**Task prompt**
The whole listing needs to be written out exactly, except for any images.

**Dataset excerpts**
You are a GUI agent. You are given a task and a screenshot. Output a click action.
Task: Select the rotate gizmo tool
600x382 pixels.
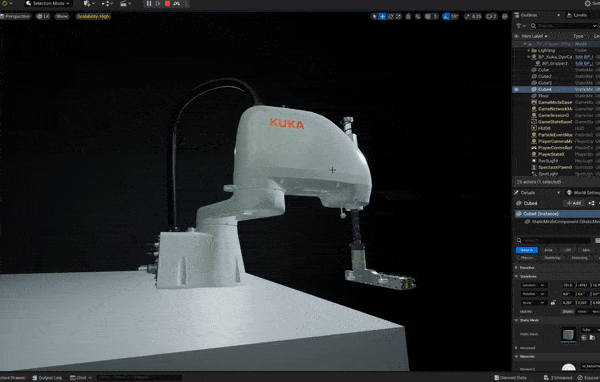(390, 16)
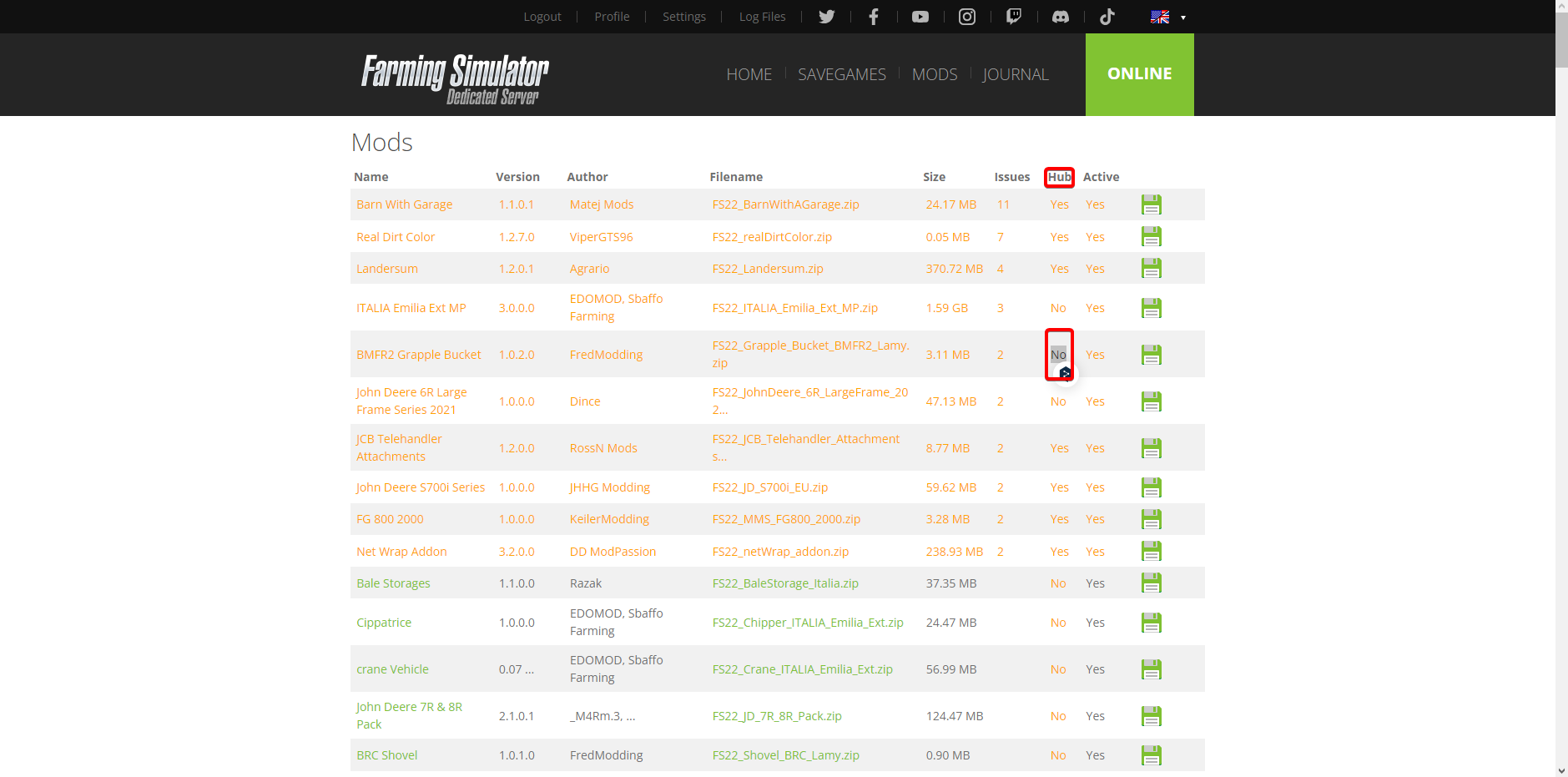Open the language flag dropdown
Screen dimensions: 1568x777
coord(1167,17)
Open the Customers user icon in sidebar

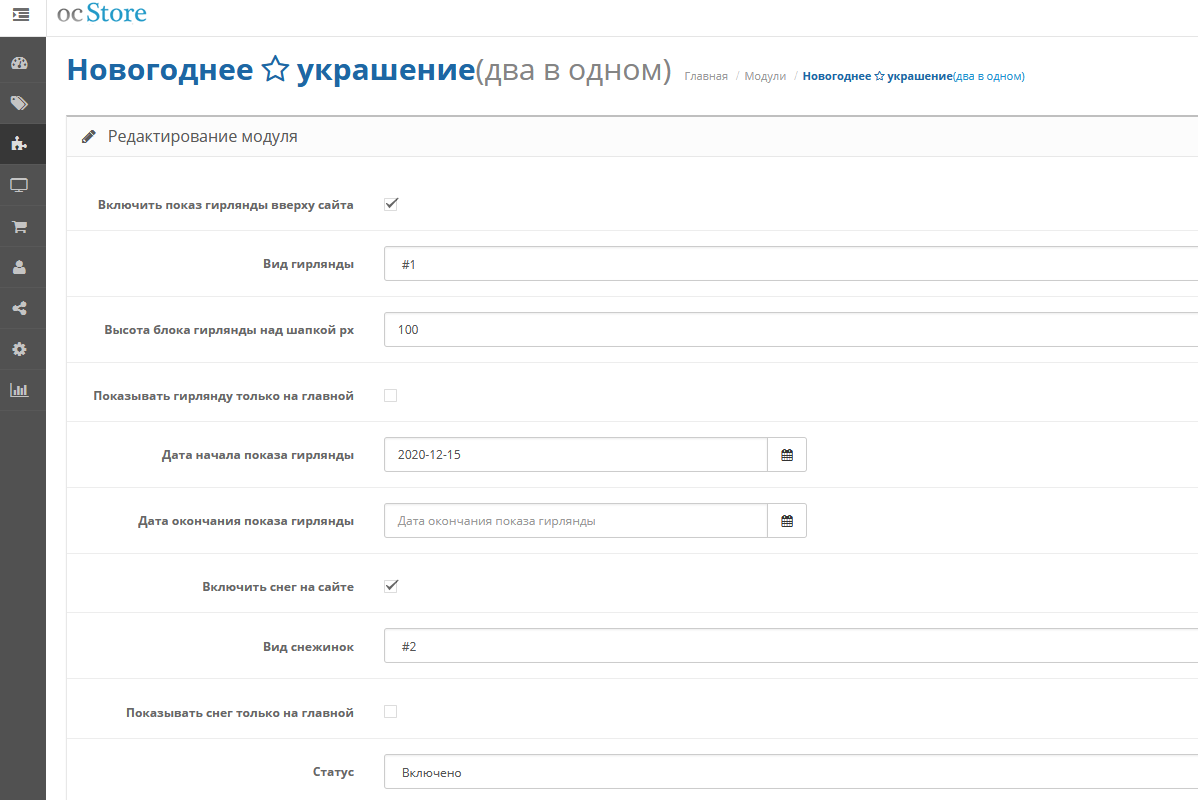[19, 267]
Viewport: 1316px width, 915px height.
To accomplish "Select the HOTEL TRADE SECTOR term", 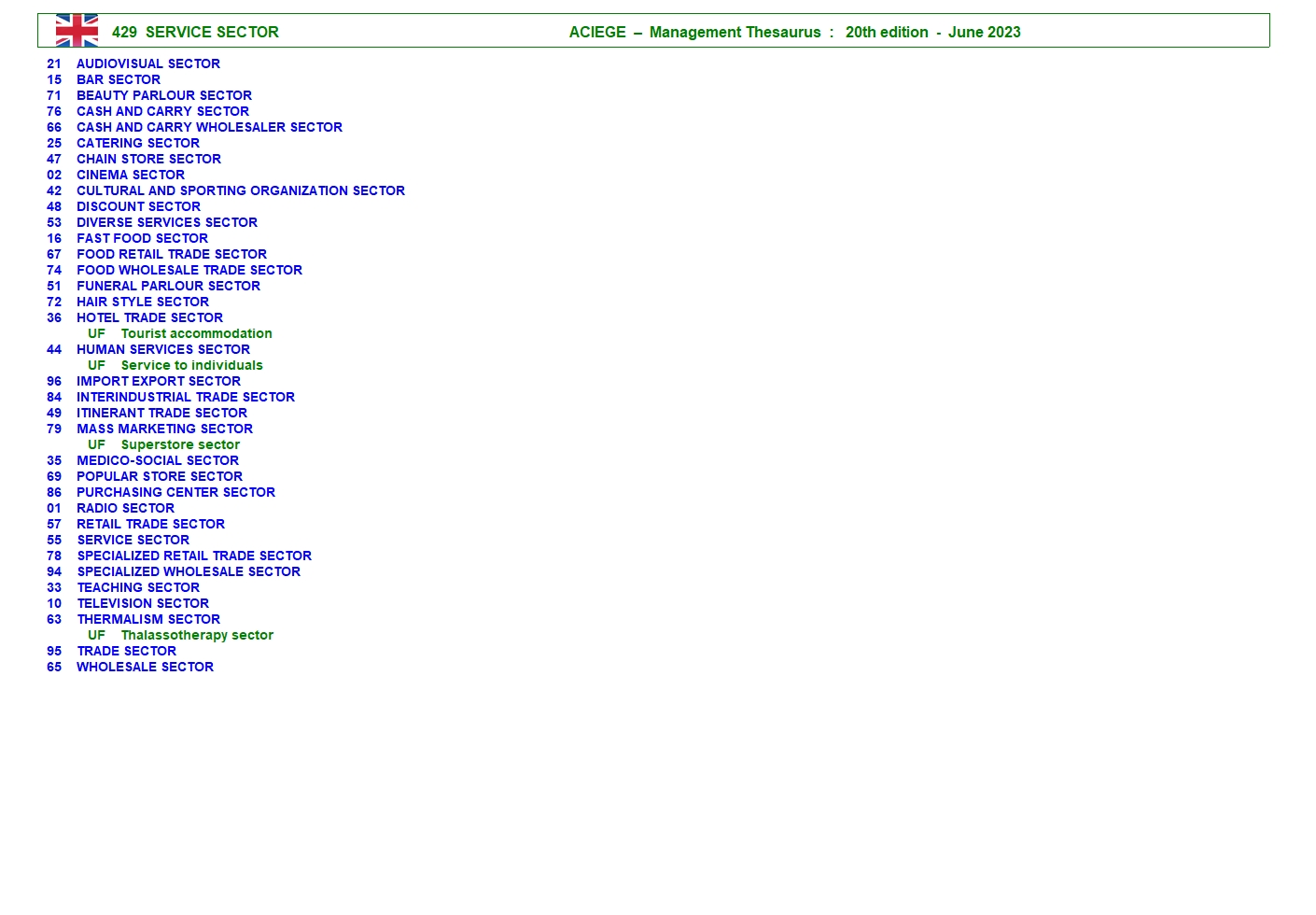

**Problem solution**
You are a GUI agent. You are given a task and a screenshot. Output a click action.
Task: Select the rotate gizmo tool
600x382 pixels.
(390, 16)
Open the language flag dropdown
Screen dimensions: 1568x777
coord(1167,17)
Open the Customers user icon in sidebar

[19, 267]
Viewport: 1316px width, 915px height.
To accomplish "Select the HOTEL TRADE SECTOR term", 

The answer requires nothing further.